When an agent fails, treat it like an intern. Scrutinize its log of actions to find the specific step where it went wrong (e.g., used the wrong link), then provide a targeted correction. This is far more effective than giving a generic, frustrated re-prompt.
AI interactions often involve multiple steps (e.g., user prompt, tool calls, retrieval). When an error occurs, the entire chain can fail. The most efficient debugging heuristic is to analyze the sequence and stop at the very first mistake. Focusing on this "most upstream problem" addresses the root cause, as downstream failures are merely symptoms.
People struggle with AI prompts because the model lacks background on their goals and progress. The solution is 'Context Engineering': creating an environment where the AI continuously accumulates user-specific information, materials, and intent, reducing the need for constant prompt tweaking.
When an AI coding assistant gets off track, Tim McLear asks it to generate a summary prompt for another AI to take over. This "resume work" prompt forces the AI to consolidate the context and goal. This summary often reveals where the AI misunderstood the request, allowing him to correct the course and restart with a cleaner prompt.
Before delegating a complex task, use a simple prompt to have a context-aware system generate a more detailed and effective prompt. This "prompt-for-a-prompt" workflow adds necessary detail and structure, significantly improving the agent's success rate and saving rework.
Instead of manually refining a complex prompt, create a process where an AI agent evaluates its own output. By providing a framework for self-critique, including quantitative scores and qualitative reasoning, the AI can iteratively enhance its own system instructions and achieve a much stronger result.
Many AI tools expose the model's reasoning before generating an answer. Reading this internal monologue is a powerful debugging technique. It reveals how the AI is interpreting your instructions, allowing you to quickly identify misunderstandings and improve the clarity of your prompts for better results.
When an AI tool fails, a common user mistake is to get stuck in a 'doom loop' by repeatedly using negative, low-context prompts like 'it's not working.' This is counterproductive. A better approach is to use a specific command or prompt that forces the AI to reflect and reset its approach.
When a prompt yields poor results, use a meta-prompting technique. Feed the failing prompt back to the AI, describe the incorrect output, specify the desired outcome, and explicitly grant it permission to rewrite, add, or delete. The AI will then debug and improve its own instructions.
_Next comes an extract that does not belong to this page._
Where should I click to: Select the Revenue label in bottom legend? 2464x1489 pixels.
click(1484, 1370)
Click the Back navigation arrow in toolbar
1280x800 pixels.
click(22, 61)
There's a tension in agent design: should you prune failures from the message history? Pruning prevents a "poisoned" context where hallucinations persist, but keeping failures allows the agent to see the error and correct its approach. For tool call errors, the speaker prefers keeping them in.
When an AI model makes the same undesirable output two or three times, treat it as a signal. Create a custom rule or prompt instruction that explicitly codifies the desired behavior. This trains the AI to avoid that specific mistake in the future, improving consistency over time.